» Text for analysis:
● ● ● ● ● ● ●

The underwriting process in most situations will happen once you are under contract on a home and the appraisal is complete. This means you’re getting close to finalizing the home purchase process, so your loan approval needs to be complete.

Your Loan Processor will send your file to the underwriter, who will do a more comprehensive review of all of your information and documents. They also look at the property that you have chosen to verify its value and review the results form the title search to make sure there isn’t a former lien on the property that could interfere with you taking ownership.

Once underwriting is complete, your loan can be fully approved. This means that your home purchase can move forward and you will be able to close on your new home. If everything goes well, the underwriting doesn’t turn up any red flags and your loan term, monthly payment, down payment, interest rate, and closing costs end up being an extremely close match to the original numbers you were given.

On occasion, you may want an underwritten preapproval. This is done prior to making an offer on a home, and is advisable if you are trying to purchase a competitive home with multiple offers. The underwritten preapproval simply pushes the majority of this underwriting process to the beginning (except for the review of the appraisal and title policies which can’t be done until after the home is under contract.)

If you’ve gathered all of your information for your loan application, gone through the steps for preapproval with your LO, and are getting ready to make an offer, an underwritten preapproval can help you stand out as a motivated buyer ready to set a closing date and complete the sale quickly. If you have a buyer seeking to unload their home in a hurry, having already completed the majority of the underwriting process can give you an edge and help you get the home of your dreams.

Step Nine: Stay On Track

As you progress through the home loan process, it’s vital to stay in constant communication with your real estate agent and your LO. Your LO in particular (or another person from your mortgage company, like a transaction coordinator) will be letting you know when additional information, documentation, or action is needed.

They should be also coordinating with the seller to help arrange the appraisal, and with the title company to facilitate escrow. By being fast to respond every time you receive a message, you can keep your home purchase moving steadily forward towards closing and get early notice if any obstacles arise so you have time to address them.

● ● ● ● ● ● ●

» Recorded information:
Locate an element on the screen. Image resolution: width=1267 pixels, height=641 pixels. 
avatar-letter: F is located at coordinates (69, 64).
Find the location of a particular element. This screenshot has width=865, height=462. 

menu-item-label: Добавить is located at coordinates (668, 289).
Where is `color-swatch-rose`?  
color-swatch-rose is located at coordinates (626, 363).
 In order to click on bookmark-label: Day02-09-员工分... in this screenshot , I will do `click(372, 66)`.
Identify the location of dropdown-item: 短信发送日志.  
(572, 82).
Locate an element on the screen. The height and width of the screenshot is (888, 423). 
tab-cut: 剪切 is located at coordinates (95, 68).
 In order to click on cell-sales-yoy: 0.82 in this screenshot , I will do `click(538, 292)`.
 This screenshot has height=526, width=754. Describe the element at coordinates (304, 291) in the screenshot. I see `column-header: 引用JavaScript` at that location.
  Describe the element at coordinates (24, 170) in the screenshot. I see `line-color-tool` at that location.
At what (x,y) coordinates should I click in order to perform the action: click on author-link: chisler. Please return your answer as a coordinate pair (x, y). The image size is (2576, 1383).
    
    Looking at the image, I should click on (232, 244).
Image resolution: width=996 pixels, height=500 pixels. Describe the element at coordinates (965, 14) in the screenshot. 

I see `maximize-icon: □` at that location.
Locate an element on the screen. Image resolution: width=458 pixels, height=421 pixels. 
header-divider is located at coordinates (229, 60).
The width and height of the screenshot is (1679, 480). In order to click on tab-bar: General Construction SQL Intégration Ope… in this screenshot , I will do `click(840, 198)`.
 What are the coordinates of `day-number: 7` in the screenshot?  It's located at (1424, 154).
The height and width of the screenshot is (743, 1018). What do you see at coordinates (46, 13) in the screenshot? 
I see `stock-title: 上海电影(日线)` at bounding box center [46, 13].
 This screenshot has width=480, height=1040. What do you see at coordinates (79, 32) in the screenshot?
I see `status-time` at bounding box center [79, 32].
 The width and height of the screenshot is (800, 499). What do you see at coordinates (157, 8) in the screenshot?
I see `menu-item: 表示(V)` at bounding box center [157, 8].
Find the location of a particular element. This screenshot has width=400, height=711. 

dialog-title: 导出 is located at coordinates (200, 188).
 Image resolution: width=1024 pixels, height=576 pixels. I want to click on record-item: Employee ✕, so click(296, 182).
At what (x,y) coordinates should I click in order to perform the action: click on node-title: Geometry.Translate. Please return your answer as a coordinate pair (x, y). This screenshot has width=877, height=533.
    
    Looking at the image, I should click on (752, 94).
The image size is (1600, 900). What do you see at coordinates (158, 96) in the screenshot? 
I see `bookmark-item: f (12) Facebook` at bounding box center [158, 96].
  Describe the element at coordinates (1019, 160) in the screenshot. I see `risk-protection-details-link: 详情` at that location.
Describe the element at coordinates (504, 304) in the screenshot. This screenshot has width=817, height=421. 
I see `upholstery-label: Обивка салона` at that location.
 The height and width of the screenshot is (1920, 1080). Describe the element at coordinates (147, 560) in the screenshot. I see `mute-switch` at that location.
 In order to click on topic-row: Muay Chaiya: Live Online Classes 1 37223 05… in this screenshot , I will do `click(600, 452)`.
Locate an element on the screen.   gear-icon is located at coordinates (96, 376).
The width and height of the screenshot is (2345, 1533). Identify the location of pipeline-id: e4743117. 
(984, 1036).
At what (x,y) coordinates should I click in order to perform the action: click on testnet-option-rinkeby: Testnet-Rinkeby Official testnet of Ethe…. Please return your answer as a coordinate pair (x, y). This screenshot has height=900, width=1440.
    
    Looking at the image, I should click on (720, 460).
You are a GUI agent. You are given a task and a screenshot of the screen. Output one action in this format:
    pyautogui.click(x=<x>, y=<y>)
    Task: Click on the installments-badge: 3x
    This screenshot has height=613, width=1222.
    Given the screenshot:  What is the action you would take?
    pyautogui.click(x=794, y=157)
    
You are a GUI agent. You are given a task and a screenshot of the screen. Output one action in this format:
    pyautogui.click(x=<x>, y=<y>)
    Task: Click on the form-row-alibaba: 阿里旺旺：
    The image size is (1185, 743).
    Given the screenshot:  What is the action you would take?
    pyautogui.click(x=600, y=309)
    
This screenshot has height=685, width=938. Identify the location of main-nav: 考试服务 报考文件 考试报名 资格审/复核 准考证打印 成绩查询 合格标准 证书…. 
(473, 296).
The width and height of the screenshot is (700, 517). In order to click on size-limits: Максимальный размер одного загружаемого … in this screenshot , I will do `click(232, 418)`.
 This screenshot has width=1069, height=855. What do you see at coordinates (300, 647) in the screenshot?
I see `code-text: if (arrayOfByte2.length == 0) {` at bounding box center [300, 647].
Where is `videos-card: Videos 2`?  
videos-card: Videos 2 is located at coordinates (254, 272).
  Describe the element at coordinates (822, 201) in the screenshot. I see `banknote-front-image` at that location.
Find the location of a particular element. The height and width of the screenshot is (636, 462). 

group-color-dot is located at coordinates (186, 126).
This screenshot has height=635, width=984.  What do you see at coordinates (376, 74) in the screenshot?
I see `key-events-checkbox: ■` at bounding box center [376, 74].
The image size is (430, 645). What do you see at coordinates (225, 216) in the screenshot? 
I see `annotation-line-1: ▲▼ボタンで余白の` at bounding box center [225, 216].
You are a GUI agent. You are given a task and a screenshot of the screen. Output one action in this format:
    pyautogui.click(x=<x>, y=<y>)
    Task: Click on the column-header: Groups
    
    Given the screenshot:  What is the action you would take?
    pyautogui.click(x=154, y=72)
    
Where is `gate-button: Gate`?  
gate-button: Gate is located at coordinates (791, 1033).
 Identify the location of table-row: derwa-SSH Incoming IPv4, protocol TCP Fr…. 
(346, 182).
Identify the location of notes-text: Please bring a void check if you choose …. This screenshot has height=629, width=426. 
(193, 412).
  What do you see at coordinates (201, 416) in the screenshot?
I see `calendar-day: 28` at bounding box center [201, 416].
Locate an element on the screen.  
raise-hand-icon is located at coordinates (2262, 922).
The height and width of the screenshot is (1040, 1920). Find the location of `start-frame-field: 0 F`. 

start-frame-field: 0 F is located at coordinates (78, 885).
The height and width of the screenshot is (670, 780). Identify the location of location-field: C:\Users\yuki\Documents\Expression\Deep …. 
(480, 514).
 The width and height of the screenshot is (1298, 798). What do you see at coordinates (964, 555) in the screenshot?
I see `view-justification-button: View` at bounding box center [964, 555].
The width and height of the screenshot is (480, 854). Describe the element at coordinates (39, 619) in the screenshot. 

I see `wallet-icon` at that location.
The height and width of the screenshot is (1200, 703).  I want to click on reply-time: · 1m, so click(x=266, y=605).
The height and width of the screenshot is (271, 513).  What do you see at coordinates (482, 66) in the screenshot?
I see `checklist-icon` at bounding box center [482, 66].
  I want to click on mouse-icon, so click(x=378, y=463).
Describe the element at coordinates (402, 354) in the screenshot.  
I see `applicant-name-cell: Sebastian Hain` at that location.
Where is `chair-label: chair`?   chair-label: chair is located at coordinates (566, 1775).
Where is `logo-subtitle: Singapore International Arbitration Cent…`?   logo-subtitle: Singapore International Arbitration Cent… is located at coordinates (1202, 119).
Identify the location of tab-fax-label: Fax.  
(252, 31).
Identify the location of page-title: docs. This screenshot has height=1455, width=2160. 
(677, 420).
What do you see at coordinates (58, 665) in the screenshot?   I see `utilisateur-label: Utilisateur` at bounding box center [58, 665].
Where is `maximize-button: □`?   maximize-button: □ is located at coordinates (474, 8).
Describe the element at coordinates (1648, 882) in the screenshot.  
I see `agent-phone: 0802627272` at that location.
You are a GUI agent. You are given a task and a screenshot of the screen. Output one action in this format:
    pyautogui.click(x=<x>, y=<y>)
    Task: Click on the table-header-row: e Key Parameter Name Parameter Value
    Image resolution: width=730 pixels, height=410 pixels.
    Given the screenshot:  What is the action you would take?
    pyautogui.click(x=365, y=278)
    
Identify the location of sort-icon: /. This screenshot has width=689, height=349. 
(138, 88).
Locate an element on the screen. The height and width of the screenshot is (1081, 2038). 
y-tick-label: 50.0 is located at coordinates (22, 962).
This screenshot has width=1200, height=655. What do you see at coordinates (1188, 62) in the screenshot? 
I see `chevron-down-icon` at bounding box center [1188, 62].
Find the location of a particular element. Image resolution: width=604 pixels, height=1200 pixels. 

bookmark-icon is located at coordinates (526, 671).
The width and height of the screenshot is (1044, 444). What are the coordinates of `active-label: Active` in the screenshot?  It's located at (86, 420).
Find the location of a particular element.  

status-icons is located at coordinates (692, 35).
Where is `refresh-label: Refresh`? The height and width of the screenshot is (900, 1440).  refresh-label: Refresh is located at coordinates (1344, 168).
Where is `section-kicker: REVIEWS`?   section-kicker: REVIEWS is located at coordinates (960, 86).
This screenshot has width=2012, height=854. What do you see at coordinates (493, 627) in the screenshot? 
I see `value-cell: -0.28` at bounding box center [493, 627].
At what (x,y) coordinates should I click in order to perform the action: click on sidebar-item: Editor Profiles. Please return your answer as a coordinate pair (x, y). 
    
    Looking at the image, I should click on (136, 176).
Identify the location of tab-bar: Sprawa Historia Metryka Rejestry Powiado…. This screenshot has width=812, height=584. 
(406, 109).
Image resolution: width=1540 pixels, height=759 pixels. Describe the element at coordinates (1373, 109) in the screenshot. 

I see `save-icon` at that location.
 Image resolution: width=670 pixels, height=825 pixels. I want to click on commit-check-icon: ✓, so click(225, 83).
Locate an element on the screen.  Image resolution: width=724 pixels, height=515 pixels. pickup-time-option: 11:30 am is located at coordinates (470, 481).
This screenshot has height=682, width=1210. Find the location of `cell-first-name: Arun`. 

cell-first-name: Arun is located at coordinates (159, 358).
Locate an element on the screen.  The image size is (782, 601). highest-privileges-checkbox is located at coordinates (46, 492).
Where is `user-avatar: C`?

● ● ● ● ● ● ●

» Task goal:
Using the home loan underwriting text above, decide whether each statement below agrees with it. Answer yes or no for each, and quote the exact words from the text that settle it.
1. An underwritten preapproval is done before an offer is made on a home.
2. An underwritten preapproval includes the review of the appraisal and title policies.
3. The Loan Processor is the one who does the more comprehensive review of your information and documents.

» Answer for this exercise:
1. Yes: "This is done prior to making an offer on a home"
2. No: "except for the review of the appraisal and title policies which can’t be done until after the home is under contract."
3. No: "Your Loan Processor will send your file to the underwriter, who will do a more comprehensive review of all of your information and documents."